A ROAD rage incident in which a Barrow man rammed a motorist on the M6 is set to feature on TV next week.

Bob Horton was driving in the third, colloquially known as the fast, lane southbound on the M6 at Charnock Richards near Leyland when a black Nissan pick-up truck began flashing its lights behind him.

Mr Horton, 62, said the Nissan Frontier appeared to want to overtake but he did not move over because of other cars in the first two lanes.

However, seemingly the Frontier driver's frustration got the better of him and after a dangerous attempt to undertake, he collided with Mr Horton's Peugeot 3008, forcing him to spin and take refuge on the hard shoulder.


Mr Horton, from Clitheroe in Lancashire, captured the incident on a dashcam positioned inside his car.

"I drive a lot of miles for my job, as a control system engineer contractor, and I see a lot of crazy driving, so I'd got the camera put in my car," he told the Evening Mail at the time.

"I saw him coming up behind me at speed, he started aggressively flashing his lights to try and get me to move over but there was traffic at my left. By the time it cleared, he had decided to undertake and ended up ramming into my car."

The Frontier was being driven by 59-year-old Stephen Jack, a self-employed electrical contractor from Barrow who pleaded guilty to dangerous driving and failing to stop when he appeared at Preston Crown Court in November.

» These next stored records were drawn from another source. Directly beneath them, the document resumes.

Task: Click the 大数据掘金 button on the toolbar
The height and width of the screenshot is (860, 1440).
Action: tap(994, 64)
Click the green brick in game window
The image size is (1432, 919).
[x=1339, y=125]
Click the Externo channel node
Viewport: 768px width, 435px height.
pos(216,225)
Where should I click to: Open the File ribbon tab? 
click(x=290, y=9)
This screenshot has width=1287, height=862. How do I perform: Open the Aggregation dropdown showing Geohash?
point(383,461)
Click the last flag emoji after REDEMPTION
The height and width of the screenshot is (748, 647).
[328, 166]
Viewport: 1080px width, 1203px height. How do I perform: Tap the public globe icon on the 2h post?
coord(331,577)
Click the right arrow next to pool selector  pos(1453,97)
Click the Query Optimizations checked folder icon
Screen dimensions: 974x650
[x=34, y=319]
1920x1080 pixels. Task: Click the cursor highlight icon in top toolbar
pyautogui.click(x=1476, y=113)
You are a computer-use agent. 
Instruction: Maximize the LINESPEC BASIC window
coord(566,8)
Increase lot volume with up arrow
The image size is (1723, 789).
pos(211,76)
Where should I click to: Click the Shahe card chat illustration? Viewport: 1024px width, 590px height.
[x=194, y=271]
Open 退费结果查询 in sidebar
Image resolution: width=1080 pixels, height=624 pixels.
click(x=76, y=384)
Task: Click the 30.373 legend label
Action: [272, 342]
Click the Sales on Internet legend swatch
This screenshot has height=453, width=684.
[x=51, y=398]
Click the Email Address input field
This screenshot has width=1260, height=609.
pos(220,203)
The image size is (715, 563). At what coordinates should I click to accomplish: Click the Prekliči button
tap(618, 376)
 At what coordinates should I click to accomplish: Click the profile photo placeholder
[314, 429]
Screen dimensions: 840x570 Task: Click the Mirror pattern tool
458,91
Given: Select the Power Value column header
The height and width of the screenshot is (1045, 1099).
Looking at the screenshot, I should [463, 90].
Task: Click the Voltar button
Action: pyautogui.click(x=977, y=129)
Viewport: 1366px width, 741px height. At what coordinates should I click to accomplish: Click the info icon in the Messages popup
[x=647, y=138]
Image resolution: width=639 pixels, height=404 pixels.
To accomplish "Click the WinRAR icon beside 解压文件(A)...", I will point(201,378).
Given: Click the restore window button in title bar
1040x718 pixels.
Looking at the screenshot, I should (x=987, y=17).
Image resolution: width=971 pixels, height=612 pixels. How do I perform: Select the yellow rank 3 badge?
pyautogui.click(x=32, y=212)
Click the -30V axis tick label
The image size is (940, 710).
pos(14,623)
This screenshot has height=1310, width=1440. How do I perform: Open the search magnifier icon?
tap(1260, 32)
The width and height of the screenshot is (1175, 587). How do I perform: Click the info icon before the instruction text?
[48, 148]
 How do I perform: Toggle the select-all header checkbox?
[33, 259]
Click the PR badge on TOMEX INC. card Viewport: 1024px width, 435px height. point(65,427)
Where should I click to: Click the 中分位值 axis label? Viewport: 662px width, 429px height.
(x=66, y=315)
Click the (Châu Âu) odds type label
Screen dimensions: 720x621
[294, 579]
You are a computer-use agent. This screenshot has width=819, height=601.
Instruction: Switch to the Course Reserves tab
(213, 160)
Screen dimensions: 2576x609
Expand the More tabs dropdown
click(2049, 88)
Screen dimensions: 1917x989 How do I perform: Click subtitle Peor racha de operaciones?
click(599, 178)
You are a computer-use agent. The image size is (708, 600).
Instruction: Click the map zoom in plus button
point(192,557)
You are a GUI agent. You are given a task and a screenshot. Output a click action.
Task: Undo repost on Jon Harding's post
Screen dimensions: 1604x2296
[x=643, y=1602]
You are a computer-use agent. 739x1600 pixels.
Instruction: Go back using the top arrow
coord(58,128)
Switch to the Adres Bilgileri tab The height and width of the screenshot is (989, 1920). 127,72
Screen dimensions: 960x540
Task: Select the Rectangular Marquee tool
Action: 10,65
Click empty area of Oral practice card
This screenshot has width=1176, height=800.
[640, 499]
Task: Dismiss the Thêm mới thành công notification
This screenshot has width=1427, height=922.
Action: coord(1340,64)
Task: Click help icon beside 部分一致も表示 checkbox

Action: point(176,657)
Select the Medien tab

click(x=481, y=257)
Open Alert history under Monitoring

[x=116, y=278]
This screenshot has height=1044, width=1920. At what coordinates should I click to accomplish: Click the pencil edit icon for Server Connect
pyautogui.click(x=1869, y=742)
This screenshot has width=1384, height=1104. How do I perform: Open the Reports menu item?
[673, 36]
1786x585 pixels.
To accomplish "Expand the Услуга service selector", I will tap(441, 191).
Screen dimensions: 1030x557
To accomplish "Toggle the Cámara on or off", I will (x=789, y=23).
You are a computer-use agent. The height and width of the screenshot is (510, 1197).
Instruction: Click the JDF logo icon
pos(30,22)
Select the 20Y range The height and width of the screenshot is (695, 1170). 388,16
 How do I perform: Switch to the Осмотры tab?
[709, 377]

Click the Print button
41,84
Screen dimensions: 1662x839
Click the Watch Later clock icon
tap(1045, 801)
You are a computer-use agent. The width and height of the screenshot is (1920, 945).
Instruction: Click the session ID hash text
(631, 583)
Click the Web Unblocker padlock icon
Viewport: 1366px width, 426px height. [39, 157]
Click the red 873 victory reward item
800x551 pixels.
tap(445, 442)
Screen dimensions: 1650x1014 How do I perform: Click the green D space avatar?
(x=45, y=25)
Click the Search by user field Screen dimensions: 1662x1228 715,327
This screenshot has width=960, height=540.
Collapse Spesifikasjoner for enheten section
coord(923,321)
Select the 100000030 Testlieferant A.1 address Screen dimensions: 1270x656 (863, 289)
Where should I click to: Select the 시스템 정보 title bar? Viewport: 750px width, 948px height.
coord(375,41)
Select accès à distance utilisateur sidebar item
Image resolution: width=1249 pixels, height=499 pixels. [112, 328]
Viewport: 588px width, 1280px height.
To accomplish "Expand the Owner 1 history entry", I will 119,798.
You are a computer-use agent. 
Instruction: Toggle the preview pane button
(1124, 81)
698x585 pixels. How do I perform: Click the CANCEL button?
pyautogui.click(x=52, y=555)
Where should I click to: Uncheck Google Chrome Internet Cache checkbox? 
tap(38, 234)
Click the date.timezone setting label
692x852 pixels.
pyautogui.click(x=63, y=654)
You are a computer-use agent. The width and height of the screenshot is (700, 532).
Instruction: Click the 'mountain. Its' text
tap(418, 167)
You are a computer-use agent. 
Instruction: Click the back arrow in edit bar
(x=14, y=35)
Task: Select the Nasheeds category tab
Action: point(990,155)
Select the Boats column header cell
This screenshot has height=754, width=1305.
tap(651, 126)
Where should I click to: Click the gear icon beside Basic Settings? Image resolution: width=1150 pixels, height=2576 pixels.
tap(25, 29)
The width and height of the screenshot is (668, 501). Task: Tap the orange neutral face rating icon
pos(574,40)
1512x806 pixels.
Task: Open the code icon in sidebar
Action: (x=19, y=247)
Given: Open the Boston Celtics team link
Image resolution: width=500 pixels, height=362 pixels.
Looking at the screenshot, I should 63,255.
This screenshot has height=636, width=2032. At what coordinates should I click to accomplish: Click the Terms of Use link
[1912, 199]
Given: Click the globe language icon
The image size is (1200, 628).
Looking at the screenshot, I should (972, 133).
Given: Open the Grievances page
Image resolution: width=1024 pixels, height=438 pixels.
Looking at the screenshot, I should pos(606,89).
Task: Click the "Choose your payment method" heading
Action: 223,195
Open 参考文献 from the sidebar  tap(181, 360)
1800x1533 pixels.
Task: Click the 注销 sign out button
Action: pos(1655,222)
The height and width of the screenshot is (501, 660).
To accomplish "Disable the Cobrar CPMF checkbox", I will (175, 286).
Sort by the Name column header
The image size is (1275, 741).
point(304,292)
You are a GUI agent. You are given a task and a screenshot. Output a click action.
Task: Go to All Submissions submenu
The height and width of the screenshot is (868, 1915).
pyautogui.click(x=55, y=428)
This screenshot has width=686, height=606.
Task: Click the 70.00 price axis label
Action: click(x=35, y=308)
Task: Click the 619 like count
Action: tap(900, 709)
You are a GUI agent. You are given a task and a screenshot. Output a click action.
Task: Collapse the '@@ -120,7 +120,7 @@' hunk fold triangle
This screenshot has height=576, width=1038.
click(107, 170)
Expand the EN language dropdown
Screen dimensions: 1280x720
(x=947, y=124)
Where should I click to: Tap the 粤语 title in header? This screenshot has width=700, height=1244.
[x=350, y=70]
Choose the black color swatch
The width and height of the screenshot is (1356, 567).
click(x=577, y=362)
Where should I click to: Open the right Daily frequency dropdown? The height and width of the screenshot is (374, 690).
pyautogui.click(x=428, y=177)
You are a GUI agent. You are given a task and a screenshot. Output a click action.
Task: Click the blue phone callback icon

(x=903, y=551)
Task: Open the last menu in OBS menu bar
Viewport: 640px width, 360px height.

Jack, of Hawthwaite Lane, was given a six-month custodial sentence, suspended for 12 months, ordered to complete 150 hours community service, pay £295 compensation, £400 costs, an £80 victim surcharge and was banned from driving for 18 months.

Speaking to the Evening Mail after the sentencing, Jack admitted the incident had been a "moment of madness".

"It wasn't a deliberate act on my part to crash into him," the father-of-three said.

"I didn't realise I had hit anyone. At the end of the day, things were quite stressful in my life at the time. My mother-in-law and father-in-law were living with us, they were both dying.

"The decision I made was the wrong one, it was a moment of madness."

The incident, and Mr Horton's footage, is now due to feature in ITV documentary Car Crash Britain: Caught on Camera.

The episode will be shown at 9pm on ITV on Thursday May 4.